ICMP timestamps only have millisecond resolution... so that is the natural way of reporting them. However bash-autorate uses µs due to bash's EPOCHREALTIME reporting in µs.... so µs would be convenient...

I have updated the post with more data:

EDIT: useless, I did not record OWDs properly.

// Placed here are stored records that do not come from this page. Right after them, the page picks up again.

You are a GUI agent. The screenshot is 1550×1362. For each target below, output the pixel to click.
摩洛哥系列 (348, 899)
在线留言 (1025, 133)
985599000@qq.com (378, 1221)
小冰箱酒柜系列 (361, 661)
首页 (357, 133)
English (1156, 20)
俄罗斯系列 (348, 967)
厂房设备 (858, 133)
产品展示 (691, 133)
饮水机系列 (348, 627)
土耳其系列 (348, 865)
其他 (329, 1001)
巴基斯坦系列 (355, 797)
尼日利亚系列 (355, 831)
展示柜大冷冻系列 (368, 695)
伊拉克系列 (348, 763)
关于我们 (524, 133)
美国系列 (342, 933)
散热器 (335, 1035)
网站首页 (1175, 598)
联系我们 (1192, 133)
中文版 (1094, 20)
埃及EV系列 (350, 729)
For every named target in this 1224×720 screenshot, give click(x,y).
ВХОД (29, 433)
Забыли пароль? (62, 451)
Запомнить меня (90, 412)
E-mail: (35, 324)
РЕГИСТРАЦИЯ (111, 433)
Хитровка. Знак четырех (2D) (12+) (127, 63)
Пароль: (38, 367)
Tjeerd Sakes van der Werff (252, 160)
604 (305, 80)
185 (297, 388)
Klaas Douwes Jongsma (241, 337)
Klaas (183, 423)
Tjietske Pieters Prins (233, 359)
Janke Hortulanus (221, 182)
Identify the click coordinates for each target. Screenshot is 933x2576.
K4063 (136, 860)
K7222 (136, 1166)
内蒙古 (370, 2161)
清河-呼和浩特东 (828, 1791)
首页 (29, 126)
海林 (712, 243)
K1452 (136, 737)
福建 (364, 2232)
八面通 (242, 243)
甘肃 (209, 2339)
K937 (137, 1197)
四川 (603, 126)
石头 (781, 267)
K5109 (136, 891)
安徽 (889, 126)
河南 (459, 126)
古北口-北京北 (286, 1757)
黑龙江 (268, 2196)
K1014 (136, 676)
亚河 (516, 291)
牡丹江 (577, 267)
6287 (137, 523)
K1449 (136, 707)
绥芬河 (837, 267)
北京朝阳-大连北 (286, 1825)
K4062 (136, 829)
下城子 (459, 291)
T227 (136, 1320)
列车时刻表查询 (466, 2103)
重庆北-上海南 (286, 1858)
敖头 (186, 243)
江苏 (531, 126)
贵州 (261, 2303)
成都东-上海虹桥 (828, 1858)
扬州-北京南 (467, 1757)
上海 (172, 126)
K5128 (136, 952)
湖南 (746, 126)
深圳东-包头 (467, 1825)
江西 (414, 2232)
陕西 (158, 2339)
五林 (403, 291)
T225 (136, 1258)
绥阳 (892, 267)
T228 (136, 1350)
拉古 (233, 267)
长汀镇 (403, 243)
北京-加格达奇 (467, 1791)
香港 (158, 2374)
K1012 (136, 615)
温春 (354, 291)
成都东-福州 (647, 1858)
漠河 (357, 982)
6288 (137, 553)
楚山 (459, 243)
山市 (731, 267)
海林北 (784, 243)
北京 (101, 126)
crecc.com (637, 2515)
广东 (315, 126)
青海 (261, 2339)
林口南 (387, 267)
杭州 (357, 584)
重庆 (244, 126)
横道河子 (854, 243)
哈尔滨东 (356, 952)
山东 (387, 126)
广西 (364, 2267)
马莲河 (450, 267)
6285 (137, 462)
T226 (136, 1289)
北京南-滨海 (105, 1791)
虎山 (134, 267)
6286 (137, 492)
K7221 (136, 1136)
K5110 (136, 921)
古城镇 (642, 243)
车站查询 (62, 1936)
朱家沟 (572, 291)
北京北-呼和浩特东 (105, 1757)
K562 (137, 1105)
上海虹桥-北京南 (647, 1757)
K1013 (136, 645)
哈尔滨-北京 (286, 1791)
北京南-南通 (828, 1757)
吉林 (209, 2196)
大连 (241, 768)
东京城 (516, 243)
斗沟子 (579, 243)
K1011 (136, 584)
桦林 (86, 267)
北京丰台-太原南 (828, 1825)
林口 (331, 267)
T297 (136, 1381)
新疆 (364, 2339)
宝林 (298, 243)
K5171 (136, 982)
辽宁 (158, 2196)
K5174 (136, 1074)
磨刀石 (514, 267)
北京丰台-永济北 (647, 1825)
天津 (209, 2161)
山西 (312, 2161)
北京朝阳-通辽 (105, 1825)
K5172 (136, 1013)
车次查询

Please wait for the next Discord meeting, which is on Wednesday.

Something doesn't feel right with the time intervals.

root@OpenWrt-1:~/cake-autorate# tsping  --print-timestamps --machine-readable=' ' --sleep-time 200 --target-spacing 100 9.9.9.9 9.9.9.10
Starting tsping 0.2.2 - pinging 2 targets
1678118756.728162 9.9.9.9 0 57956682 57956703 57956703 57956728 46 25 21
1678118756.829150 9.9.9.10 0 57956782 57956803 57956803 57956829 47 26 21
1678118757.129260 9.9.9.9 1 57957082 57957103 57957103 57957129 47 26 21
1678118757.229163 9.9.9.10 1 57957183 57957204 57957204 57957229 46 25 21
1678118757.528159 9.9.9.9 2 57957483 57957503 57957503 57957528 45 25 20
1678118757.630785 9.9.9.10 2 57957583 57957603 57957603 57957630 47 27 20
1678118757.928160 9.9.9.9 3 57957883 57957903 57957903 57957928 45 25 20
1678118758.028105 9.9.9.10 3 57957984 57958003 57958003 57958028 44 25 19
1678118758.328203 9.9.9.9 4 57958284 57958303 57958303 57958328 44 25 19
1678118758.428184 9.9.9.10 4 57958384 57958403 57958403 57958428 44 25 19
1678118758.728151 9.9.9.9 5 57958685 57958703 57958703 57958728 43 25 18
1678118759.130258 9.9.9.9 6 57959085 57959105 57959105 57959130 45 25 20
1678118759.229255 9.9.9.10 6 57959186 57959203 57959203 57959229 43 26 17
1678118759.528163 9.9.9.9 7 57959486 57959502 57959502 57959528 42 26 16
1678118759.630210 9.9.9.10 7 57959586 57959603 57959603 57959630 44 27 17
1678118759.928276 9.9.9.9 8 57959886 57959903 57959903 57959928 42 25 17
1678118760.028298 9.9.9.10 8 57959987 57960003 57960003 57960028 41 25 16

I expected this to give a round robin spacing of 1s, with 500ms spacing between reflectors, to give one response every 500ms, but we don't see that:

root@OpenWrt-1:~/cake-autorate# tsping  --print-timestamps --machine-readable=' ' --sleep-time 1000 --target-spacing 500 9.9.9.9 9.9.9.10
Starting tsping 0.2.2 - pinging 2 targets
1678119096.278095 9.9.9.9 0 58296228 58296253 58296253 58296278 50 25 25
1678119096.768772 9.9.9.10 0 58296728 58296743 58296743 58296768 40 25 15
1678119098.277984 9.9.9.9 1 58298229 58298253 58298253 58298277 48 24 24
1678119098.777821 9.9.9.10 1 58298729 58298753 58298753 58298777 48 24 24
1678119100.278943 9.9.9.9 2 58300229 58300253 58300253 58300278 49 25 24
1678119100.769150 9.9.9.10 2 58300730 58300743 58300743 58300769 39 26 13
1678119102.277942 9.9.9.9 3 58302230 58302253 58302253 58302277 47 24 23
1678119102.778920 9.9.9.10 3 58302730 58302753 58302753 58302778 48 25 23

@Lochnair is the sleep between rounds from the last response rather than from the first send?

I'm trying to figure out how these correspond with fpings.